Re: Hard Lockups can't happen (can they?)
On 28 Mar 2005, Paul Fraser wrote:
> It could just shut down or throttle itself. The P4s will do both.
>
> -----Original Message-----
> From: Ron Johnson [mailto:ron.l.johnson@cox.net]
> Sent: Monday, 28 March 2005 3:08 AM
> To: Debian-User
> Subject: RE: Hard Lockups can't happen (can they?)
>
> On Mon, 2005-03-28 at 02:09 +1000, Paul Fraser wrote:
> > Not if the fan were stopped entirely.
>
> Unless the CPU is (by now) relatively old, wouldn't the CPU burn up?
>
> > -----Original Message-----
> > From: Ron Johnson [mailto:ron.l.johnson@cox.net]

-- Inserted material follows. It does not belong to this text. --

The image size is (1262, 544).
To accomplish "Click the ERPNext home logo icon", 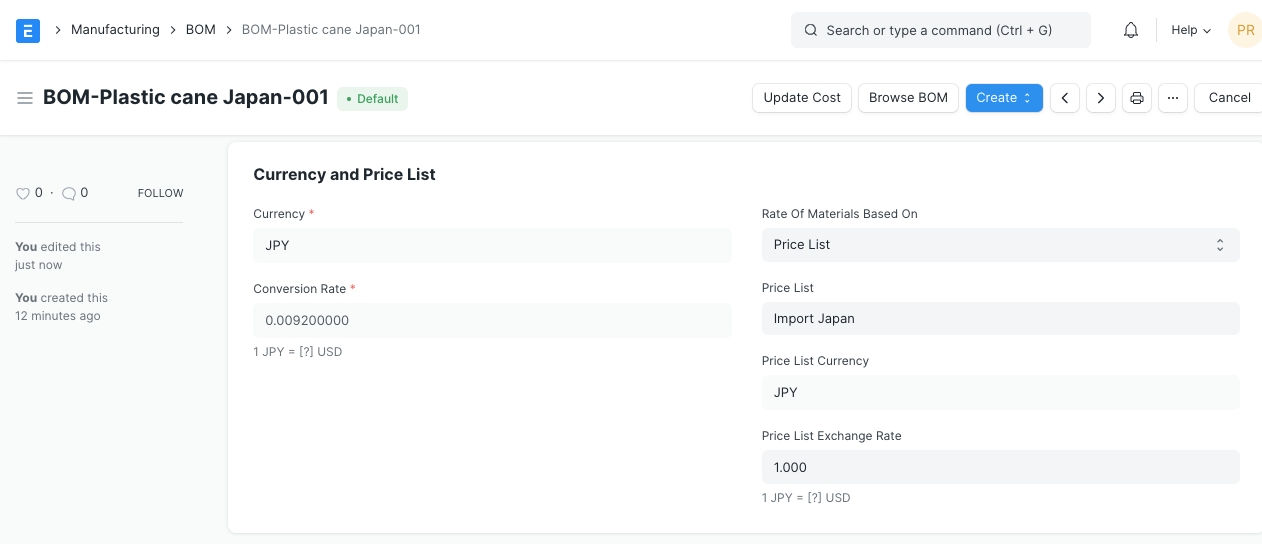I will pyautogui.click(x=28, y=30).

> > Sent: Monday, 28 March 2005 1:59 AM
> > To: Debian-User
> > Subject: Re: Hard Lockups can't happen (can they?)
> >
> > On Sun, 2005-03-27 at 11:46 +0100, Anthony Campbell wrote:
> > > On 27 Mar 2005, Alan Chandler wrote:
> > > > On Sunday 27 March 2005 11:25, Paul Johnson wrote:
> > > > > On Sunday 27 March 2005 02:19 am, Alan Chandler wrote:
> > [snip]
> > >
> > > Make sure you didn't leave a cable touching the CPU fan. I did this
> > > once during an upgrade and the consequent overheating caused lockups.
> >
> > Wouldn't you hear buzzing noise from the fan slapping the cable?
>
There was nothing to hear because the fan was completely immobilized. It
didn't do any damage to the CPU; it just stopped working when doing
CPU-intensive stuff.
Some time ago I read on Tom's Hardware about experiments in which they
tried rurning off the fan on different processors. Intel just stopped
working, whereas AMD burnt out completely. Mine is a Celeron PIII.